You used to ski a lot in the park4, are you doing that anymore or just sending backflips off every cliff you see?
I love to slide rails still and play on the jumps. I don't get to shred the park as often as I like, but any rainy, cloudy, icy day I will be there. I've got to make sure I've still got the 270s and the mute grab dialed. But I feel more comfortable in the backcountry nowadays. I love to do backflips5 -- I don't know what it is about them, but they just feel so funny.
Anyone you'd like to thank?
My mom6 is a trooper and an amazing woman, I put the poor lady through a lot of worry and she sticks by me no matter what. My dad for all the encouragement and of course all my sponsors: Lib Tech NAS, Bolle, UnofficialSquaw.com, Porters Tahoe, Sessions, Full Tilt, and the best ski resort in the world, Squaw Valley USA. And of course the Red Squirrel!
1 Says Scott Gaffney: "Timy is the epitome of positivity when you're skiing. I don't know how many times he told me he was stoked just to be out there while we were filming last winter. On top of that, the kid's got a great sense of humor. He's fun as hell to be around."

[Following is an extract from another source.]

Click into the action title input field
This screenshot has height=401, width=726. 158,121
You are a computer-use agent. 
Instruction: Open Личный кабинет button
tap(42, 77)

2 Says JT Holmes: "The kid has confidence, without arrogance in the mountains. He has done his time, from winning comps to spending his last pennies taking guide courses in Alaska. It's nice to see him rising to the top of the ski world."
3 JT Holmes on Dutton's learning to BASE-jump: "Timy approaches skydiving and base-jumping patiently and with a deep respect. Not ignoring the fundamentals or taking dangerous shortcuts as so many others do. It is a pleasure to mentor him and we laugh hard in the air together. Timy has restored the bug for ski BASE-jumping within me, that naturally, had faded out since March 26, 2009. It is going to be a fun winter. I have found my new wingman."
4 Says Cody Townsend: "I used to watch Timy in the park throwing stylie cork 7s off 100-foot table tops. After he won the first two big mountain comps he ever entered I realized Timy could be one of the most versatile up and coming skiers out there."
5 Dutton's Twitter name? TimyBackFlips. "He just loves laying out fat backflips," says Scott Gaffney. "They look so effortless and casual."
6 Says Tim's mom: "Of course I'm going to worry. Both my sons have really dangerous jobs (Tim's brother is a firefighter in Brooklyn), but seeing him succeed at what he does far outweighs the fears I might have. I just think it's a once in a lifetime experience that he absolutely has to pursue. He needs to ride this wave while he's on it."